While homes certainly have not been selling as often as they used to, Kircher said there’s no evidence prices have gone down because of it.
For the most part, owners aren’t prepared to discount their prices, he noted. “They would sooner extend the time horizon to sell their home, unless they are in some need or some duress,” he explained.
This indicates to him, at least from the seller’s perspective, that they have “confidence in the future.”
“Buyers are also exhibiting confidence because they are not trying to get significant discounts in their offers. They must also feel that the future will be okay,” added Kircher.
“That is the bottom line—economic uncertainty.”
Kircher said there continues to be a high demand and lack of supply of “starter homes,” which he classifies as 30- to 35-year-old bungalows in a good location with a double park garage and costing in the $135,000-$185,000 range.

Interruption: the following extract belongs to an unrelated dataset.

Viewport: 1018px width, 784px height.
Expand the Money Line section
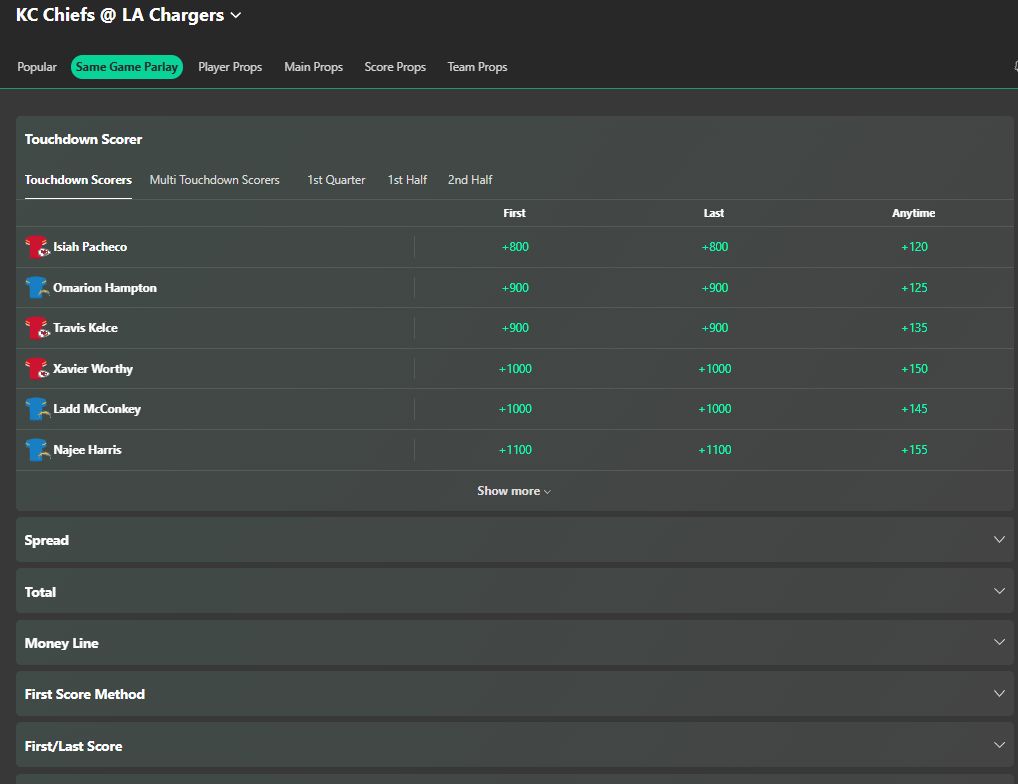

“There is still more demand in that area than there is supply. That’s pretty consistent,” he noted.
Meanwhile, the demand structure for mid- to high-end homes remains about the same, but this demand tends to rely on new professionals coming into the community.
At the other end of the spectrum, Kircher conceded lakeshore property has been significantly affected by the economy.
There’s two distinct markets on Rainy Lake—water access only (predominantly U.S. buyers) and road access property (usually bought by residents of Rainy River District and northern Minnesota).
Kircher said the severe recession in the U.S., as well as the “thickening of the border,” has resulted in almost no demand for water access only properties, with the majority of the sales involving local buyers, not those from afar.
Road access properties have sold intermittently but prices have held, added Kircher.
Kircher said there’s also been an increase in the number of “power of sales” or foreclosures of residential properties in Fort Frances, adding there’s been almost one a month over the past year.
He’s never seen a trend like it here since he’s been in real estate.
Kircher chalked up the foreclosures as likely being a combination of the economy and the result of “the hazards of the lending guidelines which had been relaxed so much since [2000].”
Most of the properties were “entry level” ones.
One difference in the local real estate market within the past year is now there are only two major players—Cousineau and Tichborne’s—after Alan and Anne Zucchiatti retired and closed the doors at Rainy Lake Realty.
Both Cousineau and Kircher said that based on what’s happening in the market, it’s hard to say how much their business has increased because of it. But Kircher noted less competition is not always a good thing.
“My concern is, not only is competition good for the consumer, competition is good for the business,” he remarked. “It keeps everyone sharp, on their toes, doing a good job.
“My concern would be that with the lack of competition, we start sitting on our laurels, and I am hopeful, and watchful, that doesn’t happen,” Kircher added.